[SELECTED TEXT]
==*==

|By John Sharp, Journal Star, Peoria,
Ill.McClatchy-Tribune Regional News
Feb. 24, 2010--PEORIA -- Developer Gary Matthews could make $6.5 million for developing the Downtown Marriott Hotel project, according to information supplied by the Illinois Finance Authority.
That amount concerns board members of the authority who believe it is too much for a developer to receive for a hotel project during one of the toughest times in the industry.
According to information provided to the authority, Matthews requests $9 million in a "developer's fee," considerably more than the $3.5 million in equity he will put into the project.
"The developer fee caused all of our eyes to grow a little bit wider," Bill Brandt, chairman of the Illinois Finance Authority, said Tuesday. "Several of us consider it to be a time when the state is suffering and people are losing their jobs ... I give a lot of points (to Matthews) to put together a deal and to be in the right place, but maybe some of this money should be left in the kitty for a while."
Matthews did not submit a detailed accounting for how the fee will be paid to him. Brandt said he believes a portion would come from taxpayer-backed tax-increment financing (TIF) bonds, which the City Council approved in 2008 to support the project.
However, Peoria city attorney Randy Ray said Tuesday the developer's fee would not be a TIF-eligible expense and would not be paid out until the project is completed.
Bill Claus, funding manager with the Illinois Finance Authority, said the authority asked Matthews to provide a more detailed analysis of the fee.
"The juxtaposition between the developer's equity and the developer's fee was indeed noted by a few (authority) members," Bill Brandt, chairman of the authority, said on Tuesday.
Brandt was referring to a Jan. 12 meeting at which Matthews requested authority support for $7.8 million in a state moral obligation bond to outfit the structure with energy-efficient features.
The authority has not approved the state bond, although it could be discussed when the group meets in Peoria at the Hotel Pere Marquette on March 9. Brandt, however, said he doesn't believe it will be reconsidered until the April meeting.
The City Council could reassess the Marriott Hotel project in the months to come, because the overall scope of the development appears to be scaling back. According to City Manager Scott Moore on Monday, the number of hotel rooms is dropping by 89, and the city's TIF obligation to the project is going down from $39.4 million to $37 million.

==*==

Collected data entries
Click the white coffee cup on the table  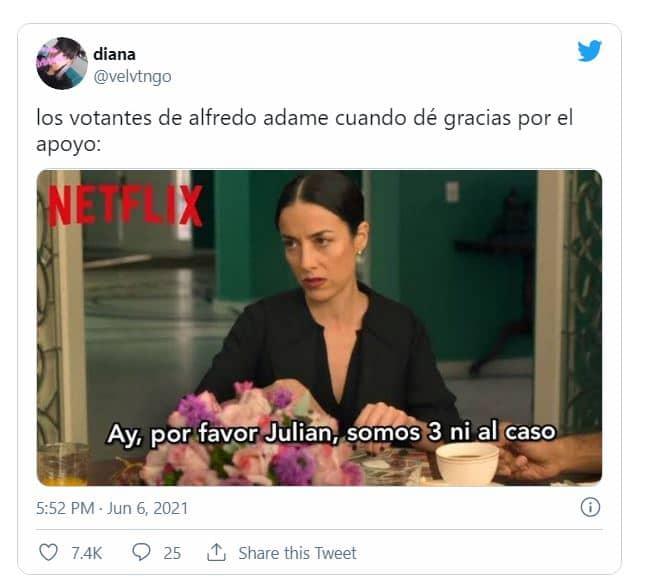click(467, 462)
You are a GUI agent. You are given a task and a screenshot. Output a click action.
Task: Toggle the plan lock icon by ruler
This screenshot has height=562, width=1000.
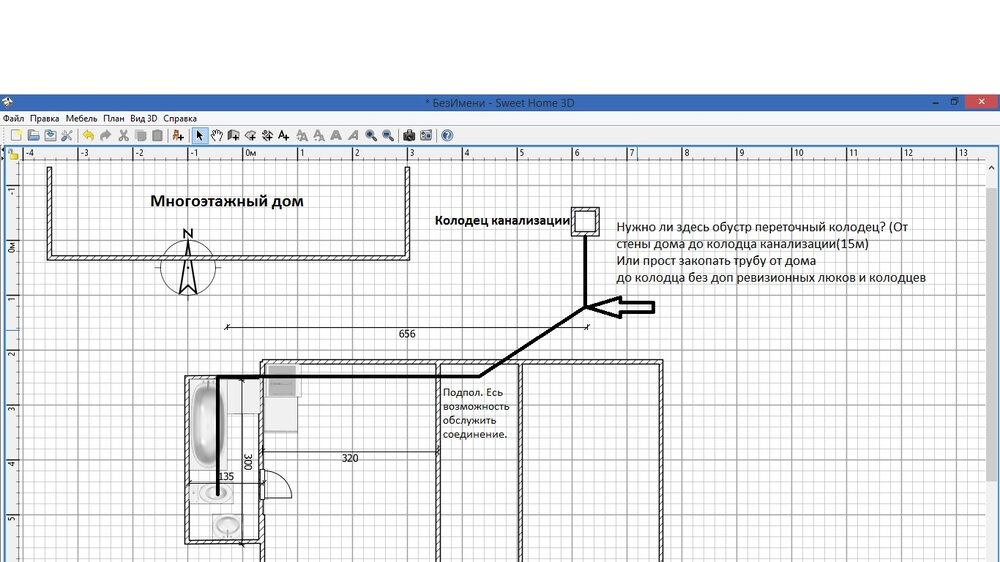(x=13, y=154)
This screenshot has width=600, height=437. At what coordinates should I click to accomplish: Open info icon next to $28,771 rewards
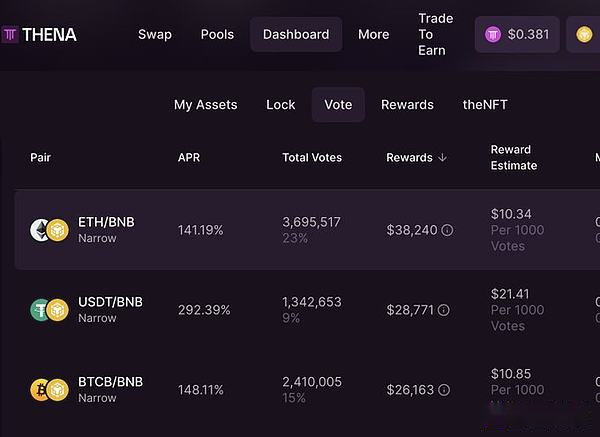(x=443, y=310)
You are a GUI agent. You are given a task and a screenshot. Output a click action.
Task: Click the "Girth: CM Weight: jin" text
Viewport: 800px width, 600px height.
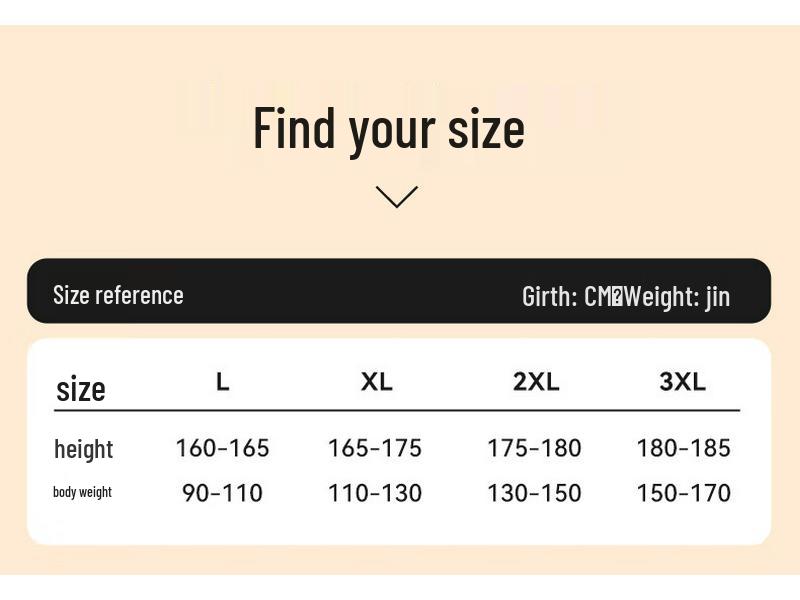pyautogui.click(x=625, y=296)
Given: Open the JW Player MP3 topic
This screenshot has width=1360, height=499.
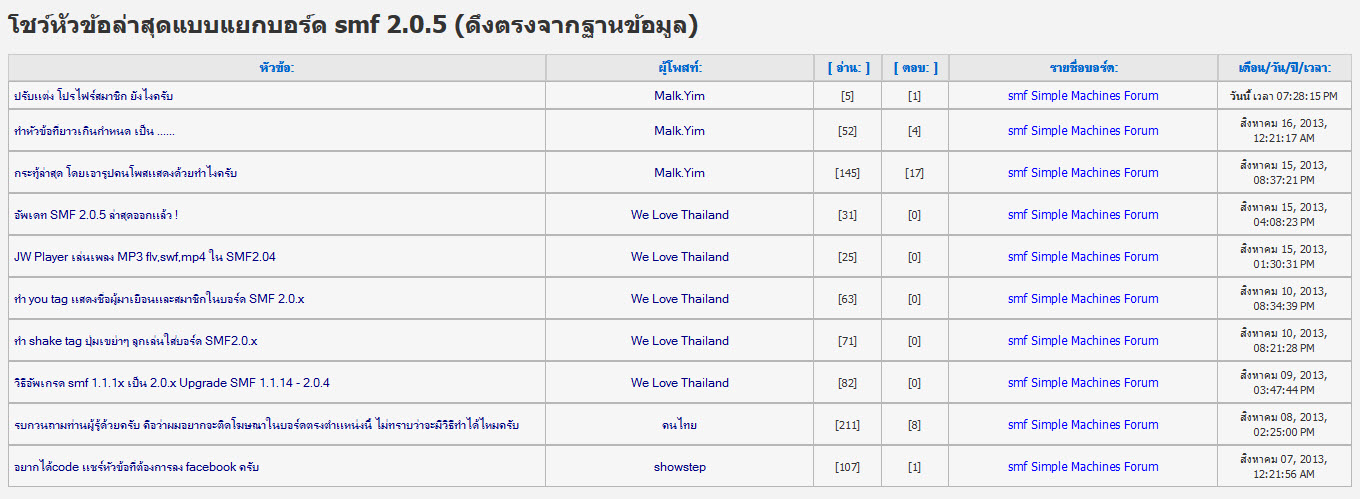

==*==

[TASKS TO CARRY OUT]
1 - Answer these questions using the article on the Downtown Marriott Hotel project:
(a) What did the City Council approve in 2008 to support the project?
(b) Where is the authority scheduled to meet in Peoria on March 9?
(c) By how many is the number of hotel rooms dropping?
2 - Write the next part of the article on the Downtown Marriott Hotel project.
These records were drawn from a separate source.

[ANSWERS TO THIS EXERCISE]
1 -
(a) Tax-increment financing (TIF) bonds.
(b) At the Hotel Pere Marquette.
(c) By 89.

2 -
Moore said he is awaiting more information from Matthews this week. Matthews could not be reached for comment on Tuesday.
At-large City Councilman Ryan Spain said he believes the numbers Matthews provided to the authority will be changed, including the developer's fee, which represents 10 percent of the overall project costs or 1 percent more than the maximum 9 percent allowed through the city's original development agreement with EM Properties.
Spain said he wouldn't speculate about what new fee Matthews might propose.
"I would expect the developer's fees to change significantly more than the reduction you see in the size of the project," Spain said, referring to the potential reduction of the project from a $102 million development to $90 million.
Also on Tuesday, another Downtown hotel owner came forward to criticize the Marriott project.
Bruce Kinseth, whose Iowa-based company owns the Holiday Inn City Centre and operates 46 other hotels nationally, said "it's just crazy" for anyone to build a hotel project during the current economic climate, which is seeing financial troubles of large and newer hotels near O'Hare International Airport, among other places.
He also was critical of Matthews' fee, saying it "doesn't take a brain surgeon" to see that he will financially benefit from the deal.
"I'd put in ($3.5 million) and net $6 million and give it to the lender ... wouldn't you do that deal?" Kinseth said. "Who wouldn't do that?"
Kinseth's comments come one day after Mark Twain Hotel owner and former Peoria Mayor Bud Grieves said the timing was poor for the construction of the Marriott Hotel. Matthews said on Monday that he disagreed, saying it was the right time to proceed.